Я — это я, а не кто-то другой

Сегодня я снова почувствовала, как тревожно бьётся сердце. Экзамены позади — не идеальные пятёрки, но родители довольны. Возвращаясь домой, услышала мамин голос и… чужой, глухой, будто из давно забытого сна. Я тихо пробралась в комнату, но фраза заставила замереть:
— Слушай, Таня, это в последний раз… — резко сказала мама.

В прихожей хлопнула дверь — папа пришёл на обед. Я выглянула и увидела женщину в выцветшем белом платке. Её лицо казалось знакомым, будто из детского кошмара. Да, точно — та самая, что когда-то назвала меня «Люсей».

— Здравствуй, Люся. Дочка моя, — прошептала гостья.
— Проваливай, Тамара, — сухо бросил отец.
— Ладно, ладно… До скорого, сестрица, — фыркнула она и исчезла.

Я остолбенела:
— Пап, кто это?
— Так… мамина приятельница.
— Но она сказала «сестрица»!
— Ну, бывает… — он отвел глаза.

Но мамин взгляд и гнетущая тишина кричали: это не просто случайный визит.

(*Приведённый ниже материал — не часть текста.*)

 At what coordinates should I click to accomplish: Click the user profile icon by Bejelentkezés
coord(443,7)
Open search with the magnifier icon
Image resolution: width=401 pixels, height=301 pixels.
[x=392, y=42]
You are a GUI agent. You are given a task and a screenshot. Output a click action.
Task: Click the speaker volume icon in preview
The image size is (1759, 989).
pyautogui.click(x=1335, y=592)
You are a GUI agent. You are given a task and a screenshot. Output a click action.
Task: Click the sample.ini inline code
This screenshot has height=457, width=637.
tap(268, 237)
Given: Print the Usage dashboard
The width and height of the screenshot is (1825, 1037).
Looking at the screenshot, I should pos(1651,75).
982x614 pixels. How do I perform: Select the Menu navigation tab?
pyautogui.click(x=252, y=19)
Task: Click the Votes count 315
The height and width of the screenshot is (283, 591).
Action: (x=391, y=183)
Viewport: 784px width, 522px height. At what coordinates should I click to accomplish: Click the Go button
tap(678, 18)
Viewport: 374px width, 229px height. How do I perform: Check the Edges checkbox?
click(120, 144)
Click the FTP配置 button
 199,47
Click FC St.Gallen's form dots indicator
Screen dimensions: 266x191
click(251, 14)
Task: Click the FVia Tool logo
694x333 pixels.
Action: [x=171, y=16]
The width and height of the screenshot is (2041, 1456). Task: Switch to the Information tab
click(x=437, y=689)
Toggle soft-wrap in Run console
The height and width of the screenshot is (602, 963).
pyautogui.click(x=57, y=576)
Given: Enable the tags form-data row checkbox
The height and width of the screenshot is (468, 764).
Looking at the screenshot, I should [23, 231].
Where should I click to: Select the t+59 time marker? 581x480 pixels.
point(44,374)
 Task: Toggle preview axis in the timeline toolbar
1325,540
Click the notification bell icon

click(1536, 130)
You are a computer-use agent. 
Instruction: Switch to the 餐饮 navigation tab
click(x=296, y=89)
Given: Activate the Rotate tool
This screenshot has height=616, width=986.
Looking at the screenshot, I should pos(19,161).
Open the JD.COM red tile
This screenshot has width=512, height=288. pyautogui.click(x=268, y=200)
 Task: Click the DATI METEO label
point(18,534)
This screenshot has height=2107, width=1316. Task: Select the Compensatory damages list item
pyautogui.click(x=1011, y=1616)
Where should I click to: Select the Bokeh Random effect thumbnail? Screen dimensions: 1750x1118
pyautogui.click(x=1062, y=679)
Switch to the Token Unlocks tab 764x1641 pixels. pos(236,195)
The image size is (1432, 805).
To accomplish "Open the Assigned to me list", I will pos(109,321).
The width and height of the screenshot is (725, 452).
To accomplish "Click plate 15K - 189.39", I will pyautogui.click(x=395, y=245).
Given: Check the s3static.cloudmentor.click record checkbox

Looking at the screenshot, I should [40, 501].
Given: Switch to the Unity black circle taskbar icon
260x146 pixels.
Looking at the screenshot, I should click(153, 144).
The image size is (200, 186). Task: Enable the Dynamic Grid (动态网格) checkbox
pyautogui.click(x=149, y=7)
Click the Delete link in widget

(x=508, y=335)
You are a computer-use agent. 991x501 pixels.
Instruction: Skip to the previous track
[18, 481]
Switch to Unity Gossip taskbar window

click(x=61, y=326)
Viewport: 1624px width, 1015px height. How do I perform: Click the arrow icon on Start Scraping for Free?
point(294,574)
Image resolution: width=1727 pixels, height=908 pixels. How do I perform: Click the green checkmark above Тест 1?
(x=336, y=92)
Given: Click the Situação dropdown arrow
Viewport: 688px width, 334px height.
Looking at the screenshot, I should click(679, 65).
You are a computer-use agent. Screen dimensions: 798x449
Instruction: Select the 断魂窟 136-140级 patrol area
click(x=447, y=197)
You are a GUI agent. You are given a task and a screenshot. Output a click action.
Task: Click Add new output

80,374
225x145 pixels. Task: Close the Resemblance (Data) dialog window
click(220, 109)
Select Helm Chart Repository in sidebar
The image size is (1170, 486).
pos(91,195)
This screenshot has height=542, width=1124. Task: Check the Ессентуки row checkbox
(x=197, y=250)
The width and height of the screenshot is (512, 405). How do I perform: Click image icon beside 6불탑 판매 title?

Через два дня я столкнулась с ней у магазина.
— Ну, привет, Люська, — прошипела Тамара, подступая ближе.
— Я не Люся, я Алина!
— А меня-то узнала?
— Видела у мамы…
— У мамы? — она захохотала. — Я и есть твоя мать, глупышка!

Она вцепилась мне в руку, бормоча что-то о «покажу, где ты родилась». И я, будто загипнотизированная, пошла.

Вонючая коммуналка, облезлые обои.
— Вот твоя кроватка, — тыкнула она в ржавую пружину. И вдруг — провал в память: крошки на грязном линолеуме, сигаретный пепел во рту, пьяные крики. Кто-то тащит меня за волосы… Я кусаю — горький вкус крови. Люся… тогда меня звали Люсей.

Дверь с треском распахнулась:
— Тома, где бабки?! — в комнату ввалился мужик с перегаром. Увидев меня, заухмылялся: — О, новенькая?
Я выдернула из сумки пять тысяч рублей:
— На! Только исчезните! Вы мне — чужие.

— Люсенька…
— Я Алина!

Домой бежала, задыхаясь. Температура подскочила, зубы стучали. Мама застала меня в истерике:
— Она показала… помню пепел… эти руки…
— Дочка… — мама обняла меня, как в детстве.

Потом был рассказ. Две сестры из детдома — Тамара и Светлана. Их усыновили вместе. Тома сначала радовала, но спилась, сбежала, потом вернулась беременной. Моя мама — Света — забрала меня. Люся стала Алиной. А Тамара лишь изредка приходила вымогать деньги.

Иногда она стучалась в дверь:
— Люся, прости…
— Я Алина. Идите, тётя Тома.

Мама вздыхала:
— Она же сестра. Может, я её последний шанс…

Однажды явился тот самый Геннадий — трезвый, бледный:
— Тома в реанимации.

Мы поехали.
— Прости… — шептала она, сжимая мою руку. — Спасибо, что ты есть…

Через три дня её не стало.

А потом Гена привёл меня на кладбище.
— Вот твой отец.

У могилы стояла пожилая женщина:
— Ты… его дочь?
— Наверное…
— Я твоя бабушка.

Теперь у меня две могилы. И две жизни: та, что едва не сломала меня, и та, что сделала сильнее. Я прихожу к ним. Рассказываю, как живу. Обещаю, что не подведу. И сдерживаю слово.